Der Autor erzählt hoch emotional, fieberhaft, atemlos und sprunghaft, indem er den Text kunstvoll zu einem irrwitzigen Kaleidoskop montiert. Was dabei herauskommt, ist monströs und unhandlich, dennoch beklemmend und eindringlich. Und das liegt nicht allein daran, dass Peace keine Grenzen kennt, dass Gewalt in seinen Romanen allgegenwärtig ist.

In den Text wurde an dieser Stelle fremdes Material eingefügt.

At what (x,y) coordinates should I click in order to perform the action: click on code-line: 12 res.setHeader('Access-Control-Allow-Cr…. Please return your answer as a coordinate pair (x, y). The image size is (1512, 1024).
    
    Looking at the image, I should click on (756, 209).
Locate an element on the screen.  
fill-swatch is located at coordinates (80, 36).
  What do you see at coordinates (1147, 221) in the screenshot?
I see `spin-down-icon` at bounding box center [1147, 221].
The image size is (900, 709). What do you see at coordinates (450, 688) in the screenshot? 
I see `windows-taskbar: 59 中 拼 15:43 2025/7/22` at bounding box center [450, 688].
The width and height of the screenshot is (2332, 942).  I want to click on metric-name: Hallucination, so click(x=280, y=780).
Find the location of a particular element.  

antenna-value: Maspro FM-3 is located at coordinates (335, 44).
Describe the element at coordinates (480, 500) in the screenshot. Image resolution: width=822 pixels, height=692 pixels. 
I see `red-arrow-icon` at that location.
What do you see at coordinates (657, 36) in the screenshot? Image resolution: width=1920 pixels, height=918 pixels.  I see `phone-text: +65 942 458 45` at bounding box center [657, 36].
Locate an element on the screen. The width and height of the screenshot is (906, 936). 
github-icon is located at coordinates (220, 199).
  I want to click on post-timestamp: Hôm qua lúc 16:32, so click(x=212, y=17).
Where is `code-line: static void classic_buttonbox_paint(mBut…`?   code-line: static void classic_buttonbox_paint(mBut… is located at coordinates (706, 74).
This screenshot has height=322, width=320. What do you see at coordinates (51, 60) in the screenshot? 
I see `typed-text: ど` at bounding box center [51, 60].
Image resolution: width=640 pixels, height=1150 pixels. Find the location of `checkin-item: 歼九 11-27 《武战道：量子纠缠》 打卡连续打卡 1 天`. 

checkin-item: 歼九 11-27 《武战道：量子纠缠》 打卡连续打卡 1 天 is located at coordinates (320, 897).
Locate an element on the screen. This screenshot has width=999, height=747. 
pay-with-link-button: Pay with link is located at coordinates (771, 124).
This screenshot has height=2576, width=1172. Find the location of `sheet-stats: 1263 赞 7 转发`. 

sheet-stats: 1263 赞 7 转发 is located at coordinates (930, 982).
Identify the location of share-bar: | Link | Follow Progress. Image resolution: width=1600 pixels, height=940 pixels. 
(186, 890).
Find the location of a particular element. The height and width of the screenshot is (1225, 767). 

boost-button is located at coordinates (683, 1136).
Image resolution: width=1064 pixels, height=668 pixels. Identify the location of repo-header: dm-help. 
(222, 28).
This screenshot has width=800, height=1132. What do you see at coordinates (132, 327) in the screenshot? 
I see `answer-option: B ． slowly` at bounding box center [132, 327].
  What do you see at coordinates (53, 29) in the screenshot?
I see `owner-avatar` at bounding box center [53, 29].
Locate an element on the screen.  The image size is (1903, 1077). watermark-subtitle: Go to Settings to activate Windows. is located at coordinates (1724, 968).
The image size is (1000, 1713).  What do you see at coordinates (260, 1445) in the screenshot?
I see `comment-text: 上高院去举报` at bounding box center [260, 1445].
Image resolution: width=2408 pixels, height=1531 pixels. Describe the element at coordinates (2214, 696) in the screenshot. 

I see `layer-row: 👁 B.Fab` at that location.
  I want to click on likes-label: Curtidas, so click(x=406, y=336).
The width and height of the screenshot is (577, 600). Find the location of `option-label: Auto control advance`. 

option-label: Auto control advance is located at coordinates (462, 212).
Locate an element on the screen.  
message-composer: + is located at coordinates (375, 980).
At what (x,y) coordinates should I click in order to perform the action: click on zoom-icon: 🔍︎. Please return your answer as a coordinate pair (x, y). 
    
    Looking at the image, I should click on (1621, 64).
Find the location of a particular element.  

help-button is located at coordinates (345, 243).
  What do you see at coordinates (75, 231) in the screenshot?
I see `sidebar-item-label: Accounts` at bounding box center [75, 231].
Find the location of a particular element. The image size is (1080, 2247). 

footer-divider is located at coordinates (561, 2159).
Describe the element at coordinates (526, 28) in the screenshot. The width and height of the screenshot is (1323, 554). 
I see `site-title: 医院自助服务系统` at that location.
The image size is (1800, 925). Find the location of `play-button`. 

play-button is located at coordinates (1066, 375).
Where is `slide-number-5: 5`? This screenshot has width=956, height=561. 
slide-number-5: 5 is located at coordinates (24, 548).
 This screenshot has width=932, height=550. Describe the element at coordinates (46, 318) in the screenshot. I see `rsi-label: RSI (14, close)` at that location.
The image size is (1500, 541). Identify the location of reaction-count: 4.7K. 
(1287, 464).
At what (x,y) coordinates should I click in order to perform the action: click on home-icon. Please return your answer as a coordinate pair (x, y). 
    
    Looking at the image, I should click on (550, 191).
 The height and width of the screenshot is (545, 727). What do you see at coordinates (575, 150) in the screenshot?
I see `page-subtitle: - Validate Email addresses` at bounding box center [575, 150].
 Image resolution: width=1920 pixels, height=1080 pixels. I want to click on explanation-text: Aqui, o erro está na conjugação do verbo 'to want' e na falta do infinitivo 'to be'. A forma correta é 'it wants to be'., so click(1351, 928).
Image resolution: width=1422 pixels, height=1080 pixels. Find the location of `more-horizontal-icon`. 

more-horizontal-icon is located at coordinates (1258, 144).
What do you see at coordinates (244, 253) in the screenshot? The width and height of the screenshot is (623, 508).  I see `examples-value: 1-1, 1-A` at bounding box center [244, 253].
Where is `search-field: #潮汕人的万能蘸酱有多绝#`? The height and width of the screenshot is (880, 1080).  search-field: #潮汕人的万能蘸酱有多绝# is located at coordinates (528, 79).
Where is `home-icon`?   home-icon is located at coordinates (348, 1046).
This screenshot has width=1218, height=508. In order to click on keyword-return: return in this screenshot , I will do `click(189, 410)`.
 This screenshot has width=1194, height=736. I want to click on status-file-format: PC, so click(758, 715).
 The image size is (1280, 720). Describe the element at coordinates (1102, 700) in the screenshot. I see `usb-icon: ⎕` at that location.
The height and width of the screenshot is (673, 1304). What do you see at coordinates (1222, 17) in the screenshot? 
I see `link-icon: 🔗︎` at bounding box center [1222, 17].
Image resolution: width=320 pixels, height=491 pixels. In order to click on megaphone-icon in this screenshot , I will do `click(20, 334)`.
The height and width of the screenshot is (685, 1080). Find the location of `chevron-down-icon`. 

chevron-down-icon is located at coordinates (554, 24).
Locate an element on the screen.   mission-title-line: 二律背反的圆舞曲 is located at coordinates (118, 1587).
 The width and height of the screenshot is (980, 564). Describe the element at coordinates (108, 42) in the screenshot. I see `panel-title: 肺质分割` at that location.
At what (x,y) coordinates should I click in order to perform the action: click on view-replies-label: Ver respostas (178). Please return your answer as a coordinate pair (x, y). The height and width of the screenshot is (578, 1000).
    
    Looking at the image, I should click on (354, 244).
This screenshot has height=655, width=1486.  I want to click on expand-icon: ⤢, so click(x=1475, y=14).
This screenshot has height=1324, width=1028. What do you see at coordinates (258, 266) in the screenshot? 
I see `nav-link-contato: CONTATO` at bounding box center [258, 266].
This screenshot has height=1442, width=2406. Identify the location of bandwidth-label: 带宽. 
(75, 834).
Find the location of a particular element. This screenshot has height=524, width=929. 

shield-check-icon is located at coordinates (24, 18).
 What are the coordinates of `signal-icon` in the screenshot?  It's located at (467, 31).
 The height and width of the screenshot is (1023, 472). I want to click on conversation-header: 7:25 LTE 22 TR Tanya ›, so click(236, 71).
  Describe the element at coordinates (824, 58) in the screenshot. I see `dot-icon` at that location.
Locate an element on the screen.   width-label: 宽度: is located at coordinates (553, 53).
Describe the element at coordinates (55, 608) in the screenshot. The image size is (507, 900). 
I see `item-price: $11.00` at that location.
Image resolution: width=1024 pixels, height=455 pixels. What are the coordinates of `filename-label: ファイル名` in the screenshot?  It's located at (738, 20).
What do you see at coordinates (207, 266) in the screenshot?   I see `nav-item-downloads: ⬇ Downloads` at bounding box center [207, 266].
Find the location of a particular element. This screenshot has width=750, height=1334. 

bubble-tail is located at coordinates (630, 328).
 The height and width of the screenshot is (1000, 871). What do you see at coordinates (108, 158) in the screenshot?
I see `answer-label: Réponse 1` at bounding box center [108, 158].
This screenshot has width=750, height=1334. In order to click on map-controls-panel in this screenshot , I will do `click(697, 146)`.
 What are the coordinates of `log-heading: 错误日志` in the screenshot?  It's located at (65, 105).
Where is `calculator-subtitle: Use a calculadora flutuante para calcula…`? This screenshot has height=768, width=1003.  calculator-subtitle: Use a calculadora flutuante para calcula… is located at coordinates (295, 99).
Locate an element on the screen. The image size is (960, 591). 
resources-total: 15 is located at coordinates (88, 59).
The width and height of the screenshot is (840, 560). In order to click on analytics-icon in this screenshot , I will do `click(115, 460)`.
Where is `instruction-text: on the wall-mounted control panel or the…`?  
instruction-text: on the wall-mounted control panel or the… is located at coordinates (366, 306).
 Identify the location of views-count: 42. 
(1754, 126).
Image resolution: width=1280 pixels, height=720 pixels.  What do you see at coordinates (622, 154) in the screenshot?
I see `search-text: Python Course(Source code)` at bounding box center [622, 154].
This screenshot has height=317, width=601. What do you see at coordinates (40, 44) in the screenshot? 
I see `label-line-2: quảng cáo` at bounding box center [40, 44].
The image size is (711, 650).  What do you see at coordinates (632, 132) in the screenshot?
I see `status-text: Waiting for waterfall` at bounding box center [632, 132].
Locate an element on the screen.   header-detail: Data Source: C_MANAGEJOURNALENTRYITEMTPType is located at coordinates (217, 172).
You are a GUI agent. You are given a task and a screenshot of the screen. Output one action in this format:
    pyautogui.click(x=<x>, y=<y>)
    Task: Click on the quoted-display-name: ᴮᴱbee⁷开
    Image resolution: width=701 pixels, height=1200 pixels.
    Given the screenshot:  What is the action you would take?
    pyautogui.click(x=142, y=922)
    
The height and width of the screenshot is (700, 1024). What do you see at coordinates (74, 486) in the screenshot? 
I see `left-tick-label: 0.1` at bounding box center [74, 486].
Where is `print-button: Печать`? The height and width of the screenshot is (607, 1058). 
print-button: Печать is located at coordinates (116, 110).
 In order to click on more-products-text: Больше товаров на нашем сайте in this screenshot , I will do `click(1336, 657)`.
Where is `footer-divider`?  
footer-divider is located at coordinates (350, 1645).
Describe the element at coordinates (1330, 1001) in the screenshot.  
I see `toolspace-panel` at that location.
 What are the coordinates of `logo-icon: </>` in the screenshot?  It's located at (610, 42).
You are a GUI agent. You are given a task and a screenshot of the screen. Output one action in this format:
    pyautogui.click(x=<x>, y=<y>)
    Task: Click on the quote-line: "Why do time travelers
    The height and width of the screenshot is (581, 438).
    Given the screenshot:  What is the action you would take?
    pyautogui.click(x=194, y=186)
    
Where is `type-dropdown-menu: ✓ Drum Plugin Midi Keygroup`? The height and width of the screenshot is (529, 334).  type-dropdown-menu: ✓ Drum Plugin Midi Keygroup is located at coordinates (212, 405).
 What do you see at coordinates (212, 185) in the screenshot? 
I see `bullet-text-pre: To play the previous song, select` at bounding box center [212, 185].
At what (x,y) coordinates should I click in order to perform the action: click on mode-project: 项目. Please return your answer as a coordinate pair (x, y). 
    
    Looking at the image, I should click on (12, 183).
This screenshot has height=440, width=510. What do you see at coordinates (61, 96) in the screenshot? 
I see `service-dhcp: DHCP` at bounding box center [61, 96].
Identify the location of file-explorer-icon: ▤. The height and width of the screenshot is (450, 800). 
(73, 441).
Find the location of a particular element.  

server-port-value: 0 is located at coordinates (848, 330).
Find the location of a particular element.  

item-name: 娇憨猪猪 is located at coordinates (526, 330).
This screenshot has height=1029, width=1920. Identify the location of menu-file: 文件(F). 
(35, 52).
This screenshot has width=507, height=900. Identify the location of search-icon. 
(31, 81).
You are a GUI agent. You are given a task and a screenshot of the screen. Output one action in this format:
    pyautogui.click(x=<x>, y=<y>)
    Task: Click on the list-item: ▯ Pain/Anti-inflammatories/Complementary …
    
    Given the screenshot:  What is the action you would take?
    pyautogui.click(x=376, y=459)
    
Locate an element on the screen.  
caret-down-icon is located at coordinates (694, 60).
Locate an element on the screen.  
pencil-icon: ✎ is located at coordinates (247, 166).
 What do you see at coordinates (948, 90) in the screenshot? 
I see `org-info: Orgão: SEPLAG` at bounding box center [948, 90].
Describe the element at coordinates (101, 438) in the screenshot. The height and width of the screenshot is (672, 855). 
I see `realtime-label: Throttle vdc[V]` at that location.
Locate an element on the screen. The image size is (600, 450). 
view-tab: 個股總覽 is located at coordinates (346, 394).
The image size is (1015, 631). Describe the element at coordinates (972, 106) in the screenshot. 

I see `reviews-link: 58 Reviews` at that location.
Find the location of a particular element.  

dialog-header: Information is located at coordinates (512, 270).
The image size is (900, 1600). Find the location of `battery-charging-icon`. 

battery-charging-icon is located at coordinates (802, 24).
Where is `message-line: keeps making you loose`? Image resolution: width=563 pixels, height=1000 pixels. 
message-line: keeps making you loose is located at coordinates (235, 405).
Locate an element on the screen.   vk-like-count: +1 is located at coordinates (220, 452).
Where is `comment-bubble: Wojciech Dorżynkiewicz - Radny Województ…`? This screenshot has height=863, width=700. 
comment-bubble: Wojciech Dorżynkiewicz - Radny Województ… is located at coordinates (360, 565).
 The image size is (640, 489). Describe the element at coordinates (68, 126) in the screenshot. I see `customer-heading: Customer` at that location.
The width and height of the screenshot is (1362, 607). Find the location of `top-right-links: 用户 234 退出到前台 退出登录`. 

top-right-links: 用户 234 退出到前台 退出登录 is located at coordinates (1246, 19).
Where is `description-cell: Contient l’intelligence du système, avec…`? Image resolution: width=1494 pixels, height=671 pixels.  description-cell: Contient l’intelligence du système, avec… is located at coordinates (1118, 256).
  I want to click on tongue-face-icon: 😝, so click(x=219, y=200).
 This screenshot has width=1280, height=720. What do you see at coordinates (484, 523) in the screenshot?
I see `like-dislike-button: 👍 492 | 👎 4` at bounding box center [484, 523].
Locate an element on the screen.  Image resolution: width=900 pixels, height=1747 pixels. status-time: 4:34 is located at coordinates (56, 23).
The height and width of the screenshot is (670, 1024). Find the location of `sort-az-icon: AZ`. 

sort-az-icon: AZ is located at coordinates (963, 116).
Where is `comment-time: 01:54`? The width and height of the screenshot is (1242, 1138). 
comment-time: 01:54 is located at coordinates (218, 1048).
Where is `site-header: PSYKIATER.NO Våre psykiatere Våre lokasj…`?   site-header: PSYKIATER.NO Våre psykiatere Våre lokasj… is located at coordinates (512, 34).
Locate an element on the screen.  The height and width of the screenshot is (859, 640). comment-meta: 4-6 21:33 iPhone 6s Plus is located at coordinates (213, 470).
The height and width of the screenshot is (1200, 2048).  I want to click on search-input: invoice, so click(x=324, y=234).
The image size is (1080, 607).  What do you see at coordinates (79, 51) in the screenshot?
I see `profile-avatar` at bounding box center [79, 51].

Es liegt vor allem an dieser konsequent durchgehaltenen Stimmung, die Peace meisterhaft und vielschichtig vermittelt.„Das Grauen meiner Figuren“, sagte er in einem Interview, „ist das gleiche Grauen, das ich meinen eigenen Person gegenüber empfinde. Für mich gibt es kein Schwarz und Weiß, kein Gut und Böse – die Menschen sind sehr, sehr grau.“

Düstere Aussichten. Von der Welt scheint nichts Gutes zu erwarten zu sein. Zumindest nicht von Peace’ Welt, in der man vergeblich nach einem Lichtschalter oder zumindest einem Lächeln sucht.

Frank Rumpel

David Peace: 1983. Deutsch von Peter Torberg. 512 Seiten. Liebeskind Verlag 2007. 22,00 Euro.